Severe PPM at 1 year predicted two-fold higher risk of death from any cause at 3 years independent of comorbidities in matched patients in the cohort (P=0.04).

"So here we see there is an impact at 3 years," Ben-Ali noted at a TCT press conference. However, he stated that for "clinical impact, we have to wait for a randomized trial to have a definitive conclusion," due to the retrospective design of the study, and shorter follow-up because of 30% loss of data at 5 years.

The was the first large, national, all-comer study comparing the two platforms in small aortic annuli TAVR patients.

The registry included 47,494 patients getting TAVR, among whom 19,204 had a small aortic annulus, defined as smaller than 23 mm diameter and indexed effective orifice area of less than 12 mm/m2 on CT imaging.

The analysis focused on the 1,195 patients who got an Evolut R or Pro or Sapien 3 device, but results were similar in a matched cohort of 928 patients.

While a fairly large cohort, Ben-Ali reiterated that "We have a lot of limitations to the study design -- it's retrospective, 5% missing data, with multiple imputation. Let's wait for SMART trial to have a definitive conclusion."

The (SMART) is enrolling 700 patients to answer the same question in a more rigorous manner.

Ben-Ali said that as his group enrolls patients into SMART, "I'm seeing my patients treated with balloon-expandable [devices], the best one has 17 mm Hg gradients and the worst one in the self-expandable group has 9 mm Hg."

Press conference panelist Robert J. Cubeddu, MD, of Naples Heart Institute in Florida, agreed that it mirrors clinical impressions, although cautioning that the registry findings were not core lab adjudicated.

"I'm cautiously reassured about findings from this," added panelist Michael Young, MD, of Dartmouth Hitchcock Medical Center in Lebanon, New Hampshire. "In our practice, we're thinking about this very carefully.
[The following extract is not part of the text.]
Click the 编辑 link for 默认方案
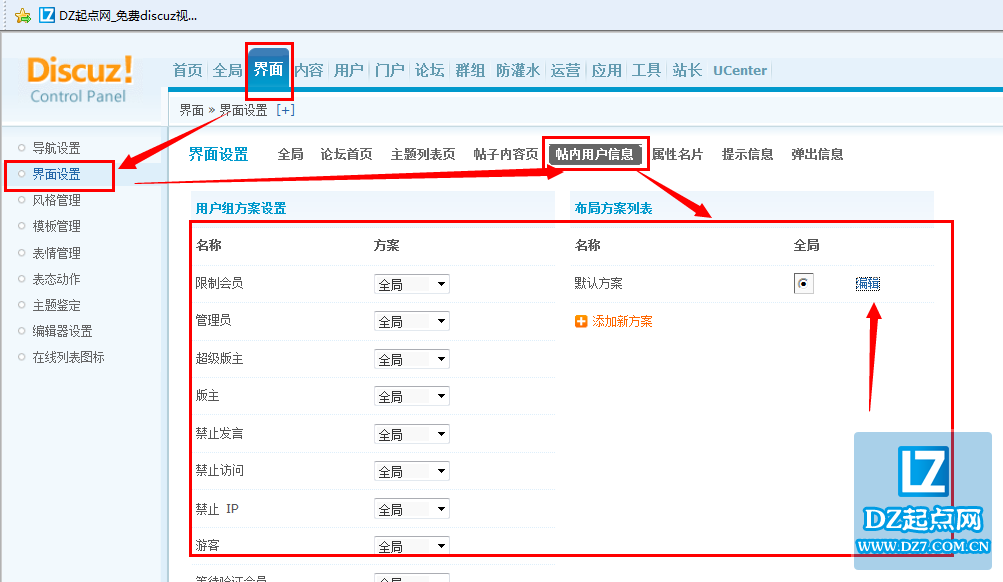 click(868, 284)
Our surgeons actually are very aggressive when they take patients for SAVR, surgical valve replacement, very aggressive about doing root enlargements in hopes of really small annuli getting larger surgical prosthetic valves. ... In our own practice, we sway toward supra-annular [self-expanding] design for patients."
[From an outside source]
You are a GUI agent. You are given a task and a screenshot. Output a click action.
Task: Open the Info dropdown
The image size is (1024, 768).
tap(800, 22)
And such biases could influence which patients get which device in a way that undermines registry data, if patients with coronary artery disease may be more likely to get a Sapien device to preserve access, for example, suggested session panelist Susheel K. Kodali, MD, of the Columbia University Irving Medical Center in New York City. He urged "real caution" in interpreting the findings.

While these patients feel better with lower gradients after TAVR, Young added, "we just don't know, one, the durability and, two, the clinical outcomes in the end."

The lifetime management perspective is important, he said. "That comes into the discourse in choosing TAVR versus SAVR at this point. Usually if the annulus is small we're also looking at the sinuses. And sometimes the sinuses will be very small too. You worry about sinus sequestration and boxing the patient in, so to speak, so in the next 5 to 10 years their coronary options will be limited."

While PPM may not be so important in very elderly patients, it is in younger patients, noted session panelist Bernard Prendergast, MD, of St. Thomas' Hospital and Cleveland Clinic London.

These data are a call to industry to think about patients with small annuli as it moves toward fourth and fifth generation devices, he said.

Disclosures

Ben-Ali disclosed relationships with Edwards Lifesciences, Medtronic, and Fonds de Recherche Santé du Québec.

Prendergast disclosed relationships with Edwards Lifesciences, Abbott Vascular, and Medtronic.

Cubeddu disclosed no relationships with industry.

Young disclosed a relationship with Medtronic.

Primary Source

Transcatheter Cardiovascular Therapeutics

Ben-Ali W, "Transcatheter aortic valve replacement in small aortic annuli: Results from the FRANCE-TAVI Registry" TCT 2022.